The core of the donjon is rectangular and rises to four storeys; there is a circular tower at each corner, each rising to five storeys. The north corner tower is the only one that survives at close to its full height. Only the north-west and north-east walls extend to the third floor level as the rest was damaged in the 17th century.

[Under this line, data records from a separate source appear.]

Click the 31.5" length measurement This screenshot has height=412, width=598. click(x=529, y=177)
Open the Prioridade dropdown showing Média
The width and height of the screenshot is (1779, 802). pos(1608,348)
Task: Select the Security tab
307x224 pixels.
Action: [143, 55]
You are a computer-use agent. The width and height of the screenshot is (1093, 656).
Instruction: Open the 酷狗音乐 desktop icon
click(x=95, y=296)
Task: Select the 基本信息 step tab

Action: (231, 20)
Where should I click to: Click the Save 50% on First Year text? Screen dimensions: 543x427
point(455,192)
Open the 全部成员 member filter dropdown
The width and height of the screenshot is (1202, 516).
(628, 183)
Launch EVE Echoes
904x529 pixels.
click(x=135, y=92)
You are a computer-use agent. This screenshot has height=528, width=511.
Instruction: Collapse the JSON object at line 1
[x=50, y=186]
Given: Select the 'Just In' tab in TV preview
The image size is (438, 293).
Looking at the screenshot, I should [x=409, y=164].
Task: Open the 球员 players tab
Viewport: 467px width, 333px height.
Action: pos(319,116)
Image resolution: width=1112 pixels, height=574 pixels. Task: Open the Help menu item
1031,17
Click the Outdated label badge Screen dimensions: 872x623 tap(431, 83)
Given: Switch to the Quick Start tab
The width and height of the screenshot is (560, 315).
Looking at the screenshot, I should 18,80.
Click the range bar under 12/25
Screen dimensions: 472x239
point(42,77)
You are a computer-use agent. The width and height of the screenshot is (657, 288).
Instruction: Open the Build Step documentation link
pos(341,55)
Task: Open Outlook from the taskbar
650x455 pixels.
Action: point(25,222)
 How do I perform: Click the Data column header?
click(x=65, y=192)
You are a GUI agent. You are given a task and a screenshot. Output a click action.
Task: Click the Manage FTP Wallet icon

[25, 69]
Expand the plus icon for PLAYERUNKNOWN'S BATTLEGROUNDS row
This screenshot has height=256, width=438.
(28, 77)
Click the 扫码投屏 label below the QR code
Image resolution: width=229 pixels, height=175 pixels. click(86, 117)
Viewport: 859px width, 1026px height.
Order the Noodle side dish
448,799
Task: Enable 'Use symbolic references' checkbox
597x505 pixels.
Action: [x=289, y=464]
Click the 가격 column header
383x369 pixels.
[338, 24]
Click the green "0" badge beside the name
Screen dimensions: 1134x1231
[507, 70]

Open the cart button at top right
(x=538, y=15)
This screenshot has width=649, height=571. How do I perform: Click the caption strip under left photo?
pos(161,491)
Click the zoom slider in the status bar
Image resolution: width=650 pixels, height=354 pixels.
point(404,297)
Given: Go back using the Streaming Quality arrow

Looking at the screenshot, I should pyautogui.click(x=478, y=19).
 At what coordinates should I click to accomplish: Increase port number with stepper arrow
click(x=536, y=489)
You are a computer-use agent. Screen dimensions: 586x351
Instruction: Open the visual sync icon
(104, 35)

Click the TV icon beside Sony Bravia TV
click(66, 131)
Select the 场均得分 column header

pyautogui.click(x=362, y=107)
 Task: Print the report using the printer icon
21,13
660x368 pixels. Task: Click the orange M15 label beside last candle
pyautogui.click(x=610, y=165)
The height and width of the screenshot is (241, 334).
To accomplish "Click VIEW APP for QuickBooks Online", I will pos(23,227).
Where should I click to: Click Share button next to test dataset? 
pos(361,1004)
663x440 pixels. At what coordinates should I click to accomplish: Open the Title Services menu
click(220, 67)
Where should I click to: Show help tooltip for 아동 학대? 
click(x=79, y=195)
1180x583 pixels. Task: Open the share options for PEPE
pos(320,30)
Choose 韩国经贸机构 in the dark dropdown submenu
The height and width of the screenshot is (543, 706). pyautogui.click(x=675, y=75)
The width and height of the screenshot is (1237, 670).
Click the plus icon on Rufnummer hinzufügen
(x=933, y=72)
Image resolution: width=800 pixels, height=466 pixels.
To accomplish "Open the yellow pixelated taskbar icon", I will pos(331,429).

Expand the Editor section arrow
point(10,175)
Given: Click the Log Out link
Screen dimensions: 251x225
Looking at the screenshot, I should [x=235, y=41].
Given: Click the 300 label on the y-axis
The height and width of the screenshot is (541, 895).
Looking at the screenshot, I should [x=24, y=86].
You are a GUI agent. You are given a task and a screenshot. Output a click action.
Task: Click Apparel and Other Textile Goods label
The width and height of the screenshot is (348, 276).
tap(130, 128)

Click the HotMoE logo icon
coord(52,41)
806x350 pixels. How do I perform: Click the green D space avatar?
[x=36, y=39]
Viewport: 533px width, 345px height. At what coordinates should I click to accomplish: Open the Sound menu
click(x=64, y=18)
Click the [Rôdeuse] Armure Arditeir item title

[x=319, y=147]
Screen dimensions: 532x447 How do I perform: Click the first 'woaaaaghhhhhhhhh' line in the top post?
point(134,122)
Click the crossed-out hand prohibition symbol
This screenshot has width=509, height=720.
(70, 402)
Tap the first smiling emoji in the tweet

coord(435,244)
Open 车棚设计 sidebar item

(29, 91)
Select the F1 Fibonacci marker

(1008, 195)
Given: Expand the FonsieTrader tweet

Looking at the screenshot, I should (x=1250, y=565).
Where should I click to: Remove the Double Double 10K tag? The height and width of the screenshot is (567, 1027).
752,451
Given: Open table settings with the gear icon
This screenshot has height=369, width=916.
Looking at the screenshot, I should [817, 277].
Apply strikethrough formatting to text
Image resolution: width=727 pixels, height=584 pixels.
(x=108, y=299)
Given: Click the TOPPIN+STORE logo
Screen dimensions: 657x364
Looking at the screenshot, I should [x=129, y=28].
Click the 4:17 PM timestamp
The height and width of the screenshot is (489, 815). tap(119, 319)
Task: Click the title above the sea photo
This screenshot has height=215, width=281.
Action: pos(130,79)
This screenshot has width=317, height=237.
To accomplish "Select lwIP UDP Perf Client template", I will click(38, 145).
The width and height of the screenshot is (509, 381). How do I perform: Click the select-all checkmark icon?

The tower likely had a forebuilding now marked by a small amount of surviving stone. An opening at first floor level has typically been interpreted as the main entrance, but may have been the service entrance rather than a grander access route for the lord and lady of the castle. There is a large opening in the north-east wall at second floor level. Archaeologist Karen Dempsey suggests that this would have provided formal access into the donjon used by the lord and lady perhaps ceremonially. Though it was more common for such towers to be entered at first floor, Dempsey has identified architectural features which may have supported a structure providing access to the tower, such as a wooden bridge.

The second floor contained a chapel in the north tower.

==Bibliography==

- Dempsey, Karen (2016). "Lea Castle, Co. Laois: the story so far"
- Dempsey, Karen (2018). "Lea Castle: looking outwards"
- Leask, H. G. (1936). "Irish Castles: 1180 to 1310"
- O'Conor, Kieran (1999). "Laois, History and Society"
- Otway-Ruthven, Annette J. (1993). "A History of Medieval Ireland"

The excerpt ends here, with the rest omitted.